Rationalisme – le design est italien #2

Posted on 23 avril 2013

Le terme rationalisme n’existe qu’en Italie, car ailleurs on utilise le vocable modernisme. Ce mot fut utilisé en 1928 pour l’exposition sur l’architecture rationaliste. Le rationalisme se définit par une volonté de ne pas sombrer dans un style international, de trouver une individualité, de garder vivace l’esprit du Bauhaus tout en en modifiant la lettre quand il le fallait“.

 Marc-Antoine Pâtissier

Tout à la fois verbe et substantif, (to) design associé à rationalism, donne à entendre l’alliance entre du concepteur et de l’ingénieur et de l’industriel. D’ailleurs les mille objets et leur succès brouillent la frontière entre artes liberales et artes mechanicae.

Le rationalisme allemand

Fondée en 1955, l’École d’Ulm (Hochschule für Gestaltung d’Ulm – HfG Ulm), reprend et dépasse les aspirations de l’enseignement du Bauhaus, dans son ambition de développer le rationalisme et la production industrielle. Cette ambition accompagnera le miracle économique allemand d’après-guerre, trouvant un bon exemple d’application dans la collaboration entre Dieter Rams et la firme Braun.
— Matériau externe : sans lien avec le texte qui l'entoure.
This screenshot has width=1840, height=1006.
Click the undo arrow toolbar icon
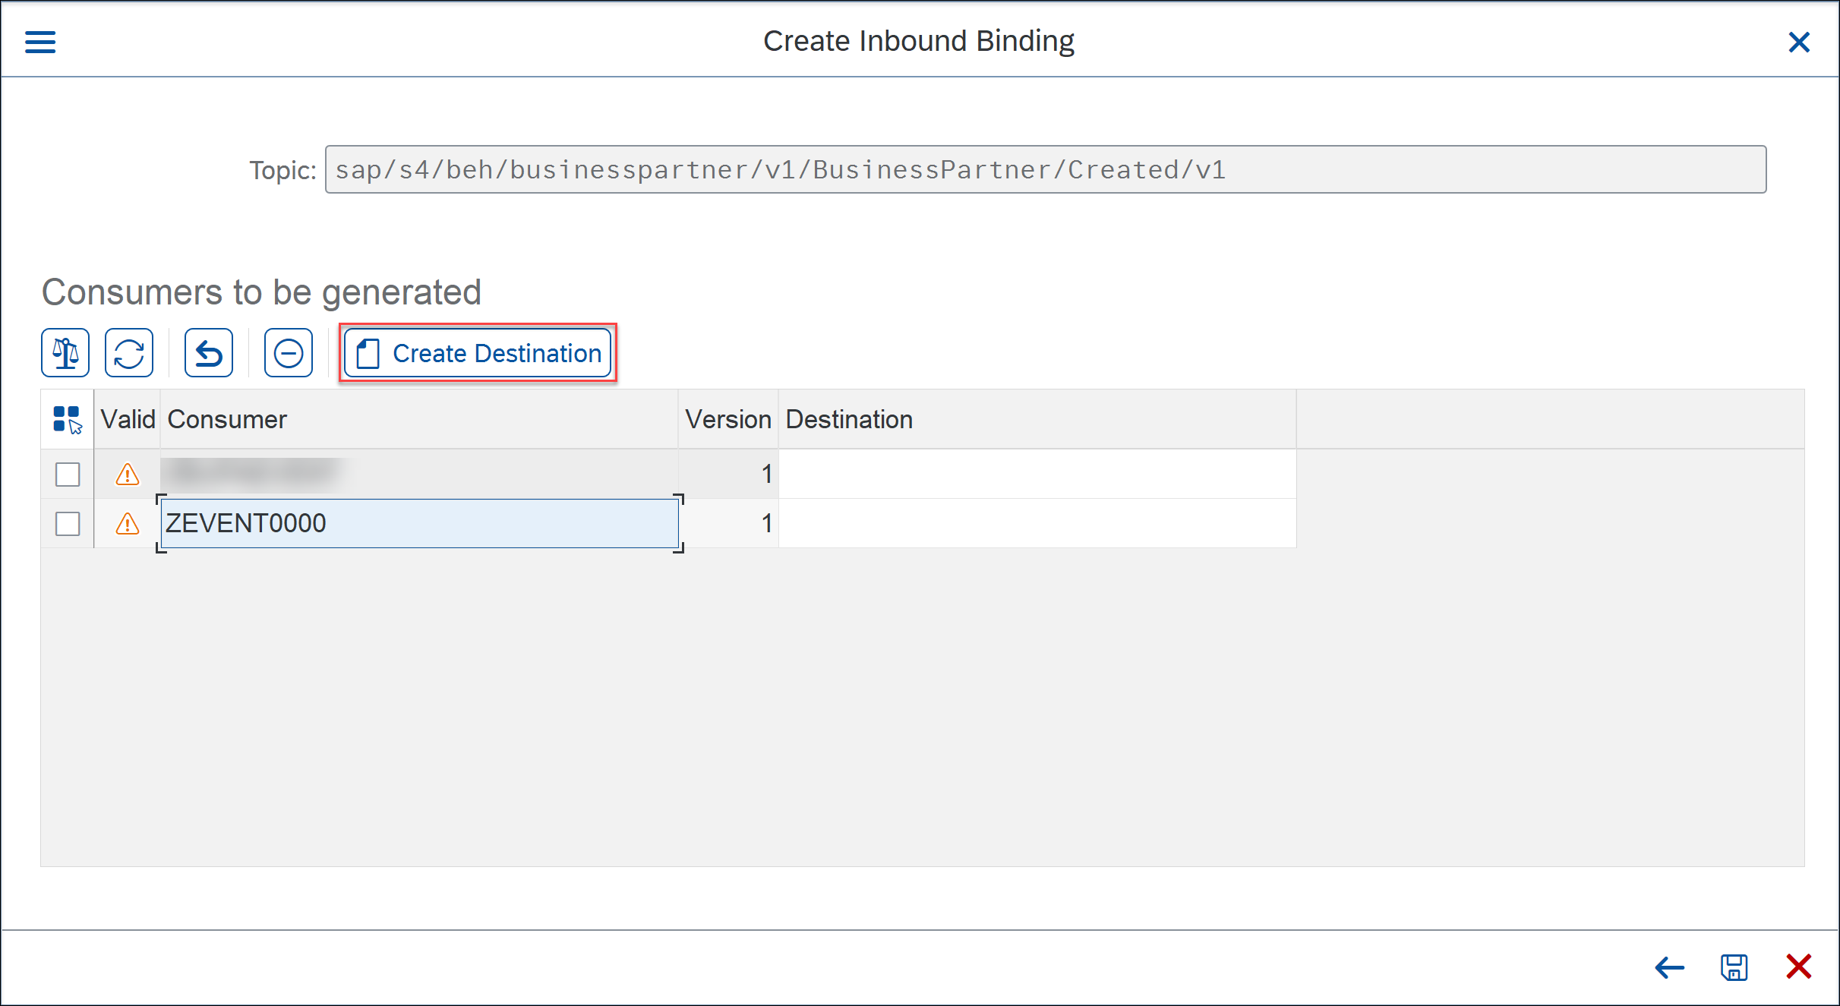(209, 353)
Une croyance dans les valeurs du progrès un peu béate guide ce courant design.

Le design prospère depuis la fin (philosophique) du Grand Art dans le monde de l’art daté par Adorno, du début des années Soixante. Fidèle à ce modèle, les programmes pédagogiques furent organisés en conformité avec le conservatisme politique ambiant. Couches après couches, rationalisme aidant, le Parlement décide de rattacher l’École à une école d’ingénieurs et la fermeture définitive de l’école fut décidée en mai 68. À l’heure de la révolution progressiste submerge l’Europe, l’École s’arrête !
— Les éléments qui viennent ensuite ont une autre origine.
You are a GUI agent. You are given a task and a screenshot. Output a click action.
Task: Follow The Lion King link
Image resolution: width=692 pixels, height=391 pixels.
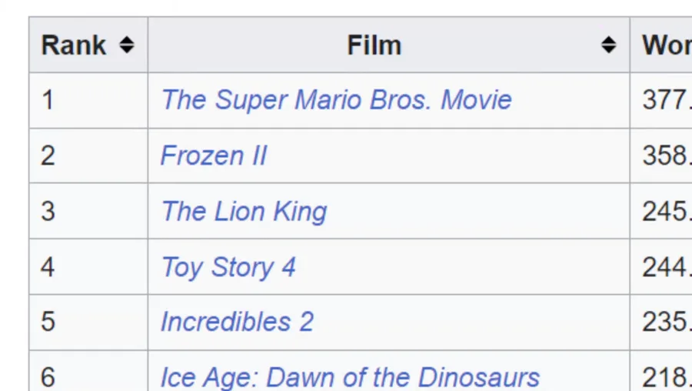(244, 211)
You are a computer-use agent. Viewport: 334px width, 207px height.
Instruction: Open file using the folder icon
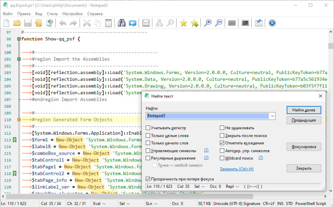[17, 23]
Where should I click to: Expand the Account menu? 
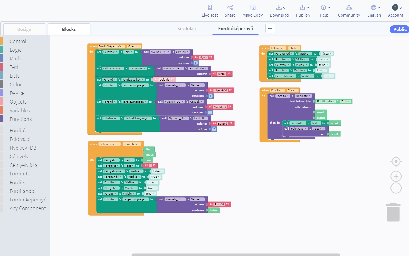click(395, 11)
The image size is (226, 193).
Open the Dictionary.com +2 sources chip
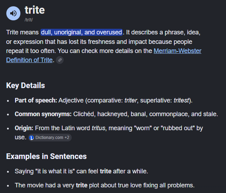(x=50, y=138)
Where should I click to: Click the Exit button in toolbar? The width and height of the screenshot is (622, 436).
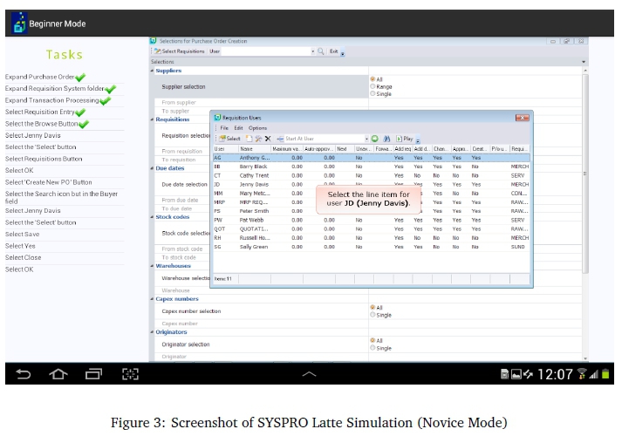(333, 51)
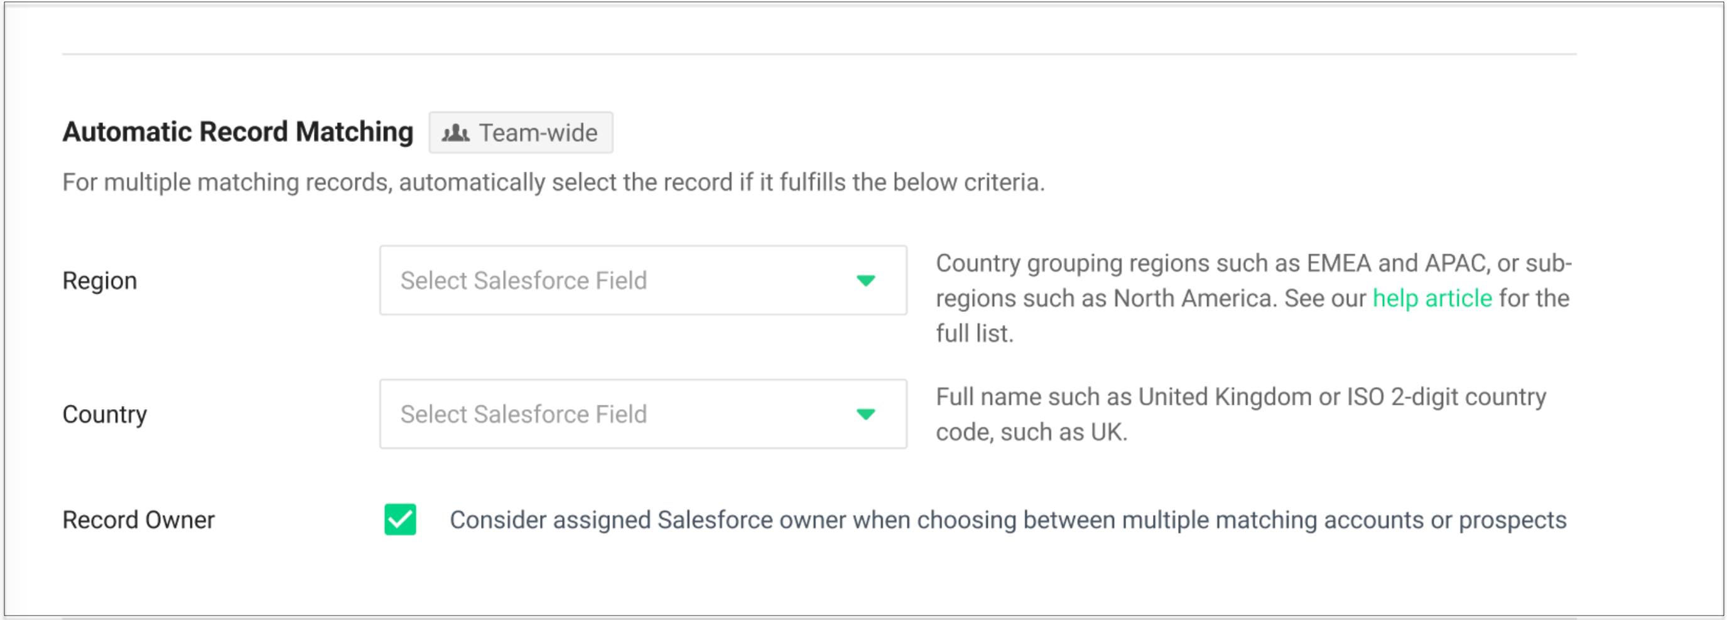
Task: Click the Region field label
Action: (100, 281)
Alors qu’est-ce qui distingue le rationalisme allemand et italien et le fonctionnalisme à l’œuvre dans d’autres pays ?

Le rationalisme italien

Dès les années cinquante, partagé entre fonctionnalisme, expérimentation et outil de production affûté, le design italien est scindé en un versant organique et aérodynamique incarné par Carlo Mollino et un rationalisme dominé par Franco Albini, Osvaldo Borsani et Ignazio Gardella. Plus que dans l’enseignement, la suprématie italienne s’impose dans le mobilier et les luminaires (Gino Sarfatti) : l’idée de meubles fonctionnels est abandonnée au profit du paysage domestique – alors que les créateurs scandinaves cherchent à masquer les sources de lumière, les modèles de Sarfatti se démarquent par leurs fils et ampoules apparents. À Milan contrairement qu’à Ulm, on ne réfléchit à l’adaptation de la forme à la fonction. Ici, les notions de patrimoine ou de transmission sont périmées.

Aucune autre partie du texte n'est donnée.